Frank Zappa. It’s hard to pick among musical geniuses, but Zappa was also a kick ass social critic. A personal choice, but I’d trade just about anyone for FZ.
Thomas Jefferson. I’d take someone from the enlightenment, and Jefferson stands out as someone who could adapt his principles and have an impact.
Leonhard Euler. This choice is looking for someone most likely to advance science over many lifetimes. Among many natural geniuses, Euler was ridiculously prolific. Even in one lifetime, he did the work of a hundred men.

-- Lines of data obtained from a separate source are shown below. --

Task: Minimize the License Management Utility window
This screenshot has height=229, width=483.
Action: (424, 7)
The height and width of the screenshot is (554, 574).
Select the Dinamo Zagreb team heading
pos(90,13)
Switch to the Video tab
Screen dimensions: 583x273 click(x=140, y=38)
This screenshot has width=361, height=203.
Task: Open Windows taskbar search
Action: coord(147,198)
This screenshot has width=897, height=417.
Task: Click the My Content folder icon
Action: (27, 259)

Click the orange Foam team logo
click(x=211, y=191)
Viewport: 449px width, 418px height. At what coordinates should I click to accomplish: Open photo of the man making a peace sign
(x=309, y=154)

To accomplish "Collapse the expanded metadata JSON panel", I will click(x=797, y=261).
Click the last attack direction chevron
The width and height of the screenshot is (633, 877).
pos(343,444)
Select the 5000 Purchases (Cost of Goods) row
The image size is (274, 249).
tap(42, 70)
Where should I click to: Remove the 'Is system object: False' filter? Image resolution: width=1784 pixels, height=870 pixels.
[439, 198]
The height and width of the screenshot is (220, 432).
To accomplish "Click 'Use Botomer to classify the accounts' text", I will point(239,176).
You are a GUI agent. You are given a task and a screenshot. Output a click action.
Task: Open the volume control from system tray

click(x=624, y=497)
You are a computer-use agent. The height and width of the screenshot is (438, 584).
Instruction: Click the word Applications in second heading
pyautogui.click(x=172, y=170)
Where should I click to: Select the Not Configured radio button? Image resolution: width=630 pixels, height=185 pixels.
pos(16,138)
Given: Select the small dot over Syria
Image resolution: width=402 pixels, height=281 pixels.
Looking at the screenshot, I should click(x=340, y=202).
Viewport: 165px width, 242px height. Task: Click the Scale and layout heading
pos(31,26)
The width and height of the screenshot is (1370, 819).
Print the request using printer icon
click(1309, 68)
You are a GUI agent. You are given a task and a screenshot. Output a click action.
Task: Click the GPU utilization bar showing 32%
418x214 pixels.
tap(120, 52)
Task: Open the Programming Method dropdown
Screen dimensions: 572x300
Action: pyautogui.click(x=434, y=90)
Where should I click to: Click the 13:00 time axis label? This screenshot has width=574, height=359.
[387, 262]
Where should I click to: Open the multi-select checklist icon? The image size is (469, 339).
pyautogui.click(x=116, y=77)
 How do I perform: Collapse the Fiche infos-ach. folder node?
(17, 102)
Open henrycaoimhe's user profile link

Bertrand Russell. This one was tough. I think philosophy deserves a representative, but Jefferson kind of counts. Mainly chosen as someone who would be a social activist as well. I really don’t like Russell all that much, but he was a good communicator. I would probably come up with someone else if I thought about it longer.
Sigh… Albert Einstein, but not for the reasons you’d think. He was probably the most popular choice in the thread. But he didn’t contribute much to physics after the 1920’s. The EPR paper is the only thing that comes to mind. Euler was my workhorse pick. I take Einstein because of his notoriety (while deserved, it is out of proportion). Due to his fame, people would listen to him. We will always need a respected pacifist. I wanted a more of literary figure for the last spot; but I can’t justify it.
Sad to say, much as I tried, I couldn’t think of a woman for the list. Certainly a byproduct of our patriarchal European background.